Gross findings of a laparoscopic anterior resection show an ulcerofungating tumor in the sigmoid colon (upper), and those of the transanal excision show dark-brown-colored ulcerated nodular polypoid lesions (lower).

Fig. 3

(A) Microscopic findings show an ulcerofungating tumor involving the anal mucosa and submucosa. Arrows indicate the anal mucosa consisting of a squamous epithelium. The scale bar measures 1 mm. (B) Higher magnification of the boxed area in panel A shows a round atypical cell proliferation with brown pigmentation. The arrow indicates an anal squamous epithelium.

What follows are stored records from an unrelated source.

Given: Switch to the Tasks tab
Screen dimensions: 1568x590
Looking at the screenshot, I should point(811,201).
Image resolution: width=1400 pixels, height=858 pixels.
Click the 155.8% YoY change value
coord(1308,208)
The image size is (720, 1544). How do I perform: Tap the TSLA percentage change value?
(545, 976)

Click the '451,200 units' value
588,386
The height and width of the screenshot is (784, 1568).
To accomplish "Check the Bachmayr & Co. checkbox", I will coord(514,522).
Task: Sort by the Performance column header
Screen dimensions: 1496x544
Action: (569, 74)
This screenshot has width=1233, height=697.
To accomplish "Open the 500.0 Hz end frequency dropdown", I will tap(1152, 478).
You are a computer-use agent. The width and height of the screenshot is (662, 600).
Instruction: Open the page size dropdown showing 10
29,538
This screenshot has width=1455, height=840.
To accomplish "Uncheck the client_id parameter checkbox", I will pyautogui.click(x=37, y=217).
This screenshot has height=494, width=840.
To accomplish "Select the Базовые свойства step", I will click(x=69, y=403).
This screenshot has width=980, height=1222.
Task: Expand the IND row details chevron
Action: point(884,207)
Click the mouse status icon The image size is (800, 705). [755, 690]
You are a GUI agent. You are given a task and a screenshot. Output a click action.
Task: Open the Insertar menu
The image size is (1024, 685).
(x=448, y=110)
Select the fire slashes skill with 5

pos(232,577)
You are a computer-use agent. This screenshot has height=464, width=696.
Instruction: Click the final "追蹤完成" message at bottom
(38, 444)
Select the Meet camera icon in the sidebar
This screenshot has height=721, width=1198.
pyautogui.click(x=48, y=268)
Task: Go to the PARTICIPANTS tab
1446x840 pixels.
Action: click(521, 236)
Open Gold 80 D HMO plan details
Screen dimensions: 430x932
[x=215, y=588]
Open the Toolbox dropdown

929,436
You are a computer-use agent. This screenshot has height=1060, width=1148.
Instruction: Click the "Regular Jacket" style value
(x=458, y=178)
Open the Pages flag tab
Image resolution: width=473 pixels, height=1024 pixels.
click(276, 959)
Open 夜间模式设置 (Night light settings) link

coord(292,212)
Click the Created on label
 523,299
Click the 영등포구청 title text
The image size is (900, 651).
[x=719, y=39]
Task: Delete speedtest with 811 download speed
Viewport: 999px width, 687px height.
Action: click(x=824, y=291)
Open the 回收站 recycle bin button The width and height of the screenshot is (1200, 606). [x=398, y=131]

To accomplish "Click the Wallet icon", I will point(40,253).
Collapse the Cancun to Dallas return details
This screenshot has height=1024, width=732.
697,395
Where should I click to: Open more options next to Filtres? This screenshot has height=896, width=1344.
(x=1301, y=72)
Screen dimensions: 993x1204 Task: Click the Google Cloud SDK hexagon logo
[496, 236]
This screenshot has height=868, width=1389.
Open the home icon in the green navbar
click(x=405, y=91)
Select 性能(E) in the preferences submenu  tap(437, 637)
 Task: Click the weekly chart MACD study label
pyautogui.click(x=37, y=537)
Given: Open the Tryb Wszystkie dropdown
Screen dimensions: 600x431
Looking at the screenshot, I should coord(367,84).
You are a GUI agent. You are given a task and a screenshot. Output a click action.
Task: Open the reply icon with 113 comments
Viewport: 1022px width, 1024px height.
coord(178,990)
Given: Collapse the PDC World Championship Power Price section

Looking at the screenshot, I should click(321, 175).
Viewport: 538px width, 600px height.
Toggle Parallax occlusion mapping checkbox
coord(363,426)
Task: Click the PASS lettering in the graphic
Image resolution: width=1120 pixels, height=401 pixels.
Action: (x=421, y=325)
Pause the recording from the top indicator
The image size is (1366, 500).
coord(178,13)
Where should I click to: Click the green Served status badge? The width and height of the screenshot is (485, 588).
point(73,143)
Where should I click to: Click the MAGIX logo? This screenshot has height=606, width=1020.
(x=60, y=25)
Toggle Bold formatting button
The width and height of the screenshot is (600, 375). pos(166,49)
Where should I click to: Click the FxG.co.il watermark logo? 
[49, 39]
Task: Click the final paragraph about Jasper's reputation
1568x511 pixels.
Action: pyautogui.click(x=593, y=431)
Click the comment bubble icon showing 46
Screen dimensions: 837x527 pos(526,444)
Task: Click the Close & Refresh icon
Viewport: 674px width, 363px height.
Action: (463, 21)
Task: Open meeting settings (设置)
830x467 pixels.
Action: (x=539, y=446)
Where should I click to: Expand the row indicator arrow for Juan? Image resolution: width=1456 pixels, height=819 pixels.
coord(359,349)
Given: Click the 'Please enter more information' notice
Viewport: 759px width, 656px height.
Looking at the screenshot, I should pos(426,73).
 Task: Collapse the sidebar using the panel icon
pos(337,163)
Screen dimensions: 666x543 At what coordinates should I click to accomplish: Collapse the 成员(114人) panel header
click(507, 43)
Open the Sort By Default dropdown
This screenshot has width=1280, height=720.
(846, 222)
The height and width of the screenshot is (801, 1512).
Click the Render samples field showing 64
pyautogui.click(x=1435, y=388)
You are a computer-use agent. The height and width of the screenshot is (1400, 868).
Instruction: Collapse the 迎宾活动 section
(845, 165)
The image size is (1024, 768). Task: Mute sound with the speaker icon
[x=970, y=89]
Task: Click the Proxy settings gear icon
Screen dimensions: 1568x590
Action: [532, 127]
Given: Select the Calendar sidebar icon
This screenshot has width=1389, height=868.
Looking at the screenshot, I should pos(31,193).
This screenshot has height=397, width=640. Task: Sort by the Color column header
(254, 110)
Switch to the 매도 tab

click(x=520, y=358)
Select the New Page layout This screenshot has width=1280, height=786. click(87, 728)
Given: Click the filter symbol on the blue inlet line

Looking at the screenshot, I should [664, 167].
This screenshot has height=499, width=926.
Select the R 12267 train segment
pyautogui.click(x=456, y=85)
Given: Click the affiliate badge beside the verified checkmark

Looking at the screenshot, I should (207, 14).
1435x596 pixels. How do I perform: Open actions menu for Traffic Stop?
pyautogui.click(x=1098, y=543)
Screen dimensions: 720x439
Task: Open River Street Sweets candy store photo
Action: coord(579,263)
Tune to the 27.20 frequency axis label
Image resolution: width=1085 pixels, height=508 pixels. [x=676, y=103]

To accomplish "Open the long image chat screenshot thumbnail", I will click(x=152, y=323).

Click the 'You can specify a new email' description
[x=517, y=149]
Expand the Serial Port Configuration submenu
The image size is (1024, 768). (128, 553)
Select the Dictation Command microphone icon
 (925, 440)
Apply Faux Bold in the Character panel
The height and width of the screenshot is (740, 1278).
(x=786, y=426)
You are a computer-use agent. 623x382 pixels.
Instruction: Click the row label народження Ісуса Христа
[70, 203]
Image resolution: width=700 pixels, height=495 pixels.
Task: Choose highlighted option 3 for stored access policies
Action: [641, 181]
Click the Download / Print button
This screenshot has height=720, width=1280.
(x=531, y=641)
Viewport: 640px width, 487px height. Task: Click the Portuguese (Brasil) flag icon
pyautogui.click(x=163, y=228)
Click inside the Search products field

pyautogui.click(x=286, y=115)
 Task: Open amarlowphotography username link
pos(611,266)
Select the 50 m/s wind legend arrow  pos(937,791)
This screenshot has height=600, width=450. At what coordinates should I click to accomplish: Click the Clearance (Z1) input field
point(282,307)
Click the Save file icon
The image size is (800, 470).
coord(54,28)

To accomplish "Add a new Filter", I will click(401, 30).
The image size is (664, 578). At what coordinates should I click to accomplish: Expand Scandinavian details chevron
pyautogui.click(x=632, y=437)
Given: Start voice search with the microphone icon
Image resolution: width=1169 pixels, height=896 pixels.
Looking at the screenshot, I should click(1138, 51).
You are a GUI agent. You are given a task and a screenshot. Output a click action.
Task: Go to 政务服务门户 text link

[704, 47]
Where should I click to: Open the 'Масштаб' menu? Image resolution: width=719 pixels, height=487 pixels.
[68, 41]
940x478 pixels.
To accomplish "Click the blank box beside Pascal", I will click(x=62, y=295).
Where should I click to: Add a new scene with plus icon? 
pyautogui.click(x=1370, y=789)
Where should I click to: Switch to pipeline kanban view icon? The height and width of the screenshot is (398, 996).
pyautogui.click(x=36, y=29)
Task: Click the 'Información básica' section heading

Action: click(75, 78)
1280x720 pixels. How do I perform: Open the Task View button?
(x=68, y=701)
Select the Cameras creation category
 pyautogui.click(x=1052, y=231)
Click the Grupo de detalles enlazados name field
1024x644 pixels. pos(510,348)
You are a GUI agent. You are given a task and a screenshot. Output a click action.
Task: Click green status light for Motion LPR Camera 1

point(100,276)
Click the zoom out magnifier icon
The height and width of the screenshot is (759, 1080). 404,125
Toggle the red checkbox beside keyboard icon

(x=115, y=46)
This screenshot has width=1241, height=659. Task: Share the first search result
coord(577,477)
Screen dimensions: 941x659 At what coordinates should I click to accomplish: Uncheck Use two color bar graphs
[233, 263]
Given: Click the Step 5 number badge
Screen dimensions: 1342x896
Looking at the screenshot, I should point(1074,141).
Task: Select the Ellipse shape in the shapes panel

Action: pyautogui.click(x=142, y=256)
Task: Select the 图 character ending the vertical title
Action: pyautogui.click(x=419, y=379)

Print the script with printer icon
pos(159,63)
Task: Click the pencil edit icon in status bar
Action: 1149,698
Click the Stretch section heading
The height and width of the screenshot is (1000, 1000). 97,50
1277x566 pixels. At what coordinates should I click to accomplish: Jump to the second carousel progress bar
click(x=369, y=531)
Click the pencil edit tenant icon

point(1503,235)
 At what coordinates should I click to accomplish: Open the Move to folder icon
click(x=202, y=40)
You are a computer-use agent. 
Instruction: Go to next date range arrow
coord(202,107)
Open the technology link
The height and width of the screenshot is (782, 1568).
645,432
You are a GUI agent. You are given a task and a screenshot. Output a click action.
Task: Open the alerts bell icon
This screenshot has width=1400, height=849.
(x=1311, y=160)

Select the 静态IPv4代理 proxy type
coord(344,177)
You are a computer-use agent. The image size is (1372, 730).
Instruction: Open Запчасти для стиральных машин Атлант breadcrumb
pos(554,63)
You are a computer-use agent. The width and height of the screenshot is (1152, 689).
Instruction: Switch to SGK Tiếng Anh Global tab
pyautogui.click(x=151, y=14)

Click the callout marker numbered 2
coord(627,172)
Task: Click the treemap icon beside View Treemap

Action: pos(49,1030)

The scale bar measures 100 µm. (C) Immunohistochemical staining for Melan-A demonstrates positive reactions in the anal tumor and the adjacent melanocytic nevus (arrows) in the anal mucosa. The scale bar measures 500 µm. (D) A melanocytic nevus (arrows) is identified in the squamous epithelium in the anal mucosa. The inset shows a pigmented melanocytic proliferation in the rectal mucosa. The scale bar measures 200 µm.